Jakarta (ANTARA News) - Komisi Pemilihan Umum (KPU) akan mengevaluasi dan memperbaiki sejumlah pasal dalam Peraturan KPU (PKPU) Nomor 1 Tahun 2013 tentang Pedoman Pelaksanaan Kampanye, yang diantaranya mengatur soal kampanye di media massa selama masa tenang menjelang pemungutan suara.

"Memang perlu diperbaiki sejumlah pasal yang menjadi keberatan teman-teman media dan LSM media," kata Komisioner Hadar Nafis Gumay ketika ditemui di Jakarta, Senin.

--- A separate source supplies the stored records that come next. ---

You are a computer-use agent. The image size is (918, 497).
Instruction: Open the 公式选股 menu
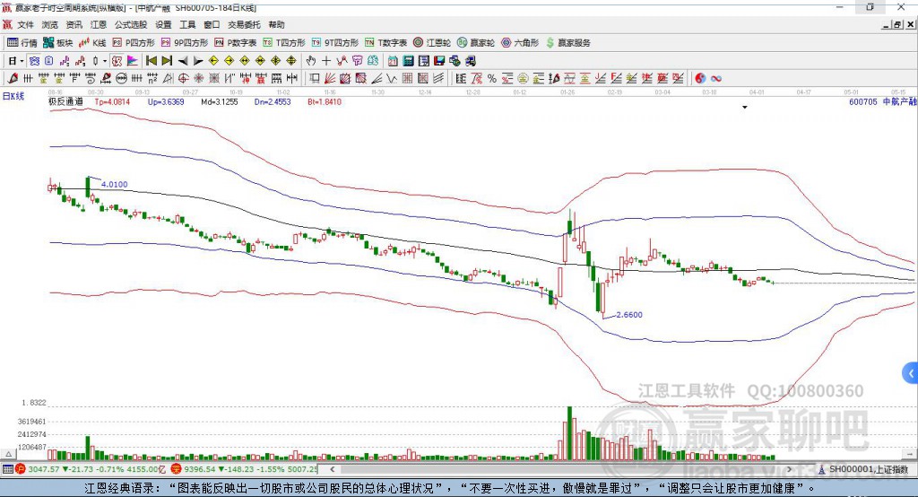131,24
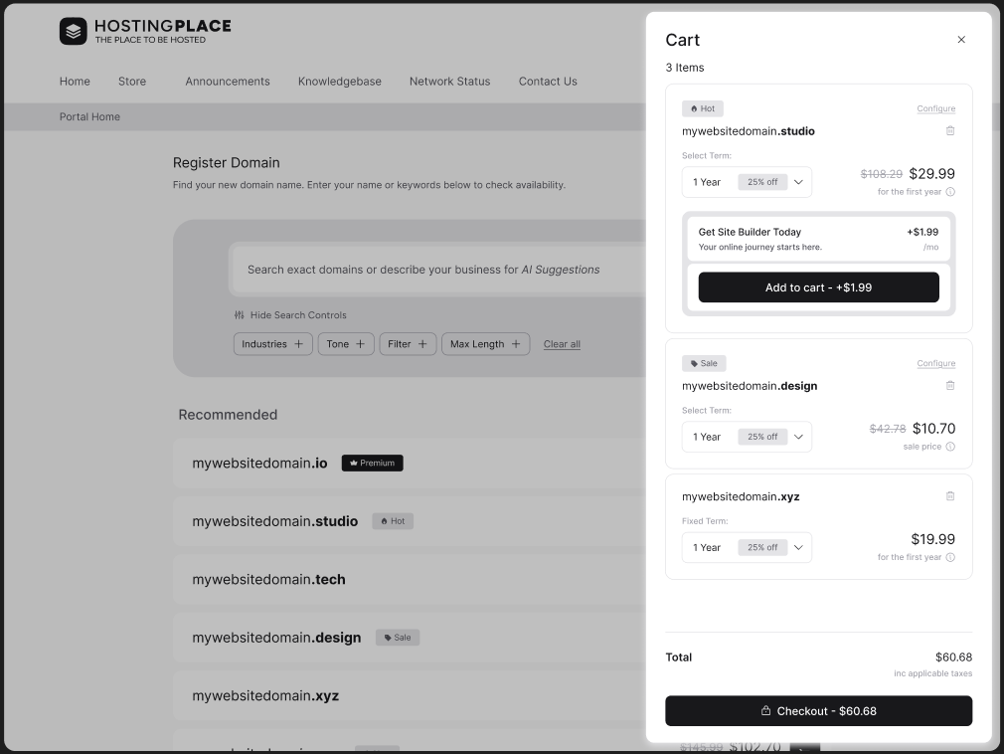This screenshot has width=1004, height=754.
Task: Close the cart panel
Action: [x=961, y=40]
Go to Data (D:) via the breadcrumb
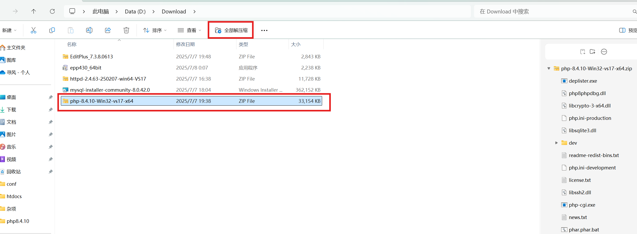Screen dimensions: 637x234 tap(135, 11)
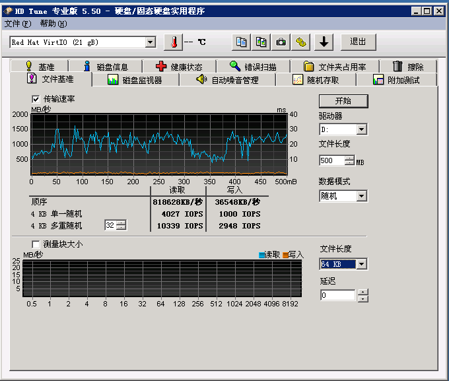Image resolution: width=449 pixels, height=381 pixels.
Task: Open the 文件(F) menu
Action: (x=17, y=24)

Dia mengatakan pihaknya akan mengajak serta sejumlah LSM media untuk ikut ambil bagian dalam mengatur soal kampanye di media massa.

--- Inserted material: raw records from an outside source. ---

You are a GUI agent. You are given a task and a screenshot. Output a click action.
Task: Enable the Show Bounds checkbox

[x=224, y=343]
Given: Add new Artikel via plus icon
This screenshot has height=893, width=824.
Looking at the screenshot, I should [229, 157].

Sebelumnya, peraturan KPU yang menyangkut media mendapat protes dari kalangan media dan LSM karena dinilai mengancam kebebasan pers dalam memberikan informasi kepada masyarakat.

Selama masa tenang menjelang pelaksanaan pemungutan suara Pemilu 2014, media massa cetak, daring, elektronik dan lembaga penyiaran dilarang menyiarkan berita, iklan, rekam jejak peserta Pemilu atau bentuk lain yang mengarah pada kepentingan kampanye.

Hal tersebut tertuang pada pasal 36 ayat 5 yang dikhawatirkan dapat menguntungkan dan/atau merugikan parpol peserta Pemilu lain.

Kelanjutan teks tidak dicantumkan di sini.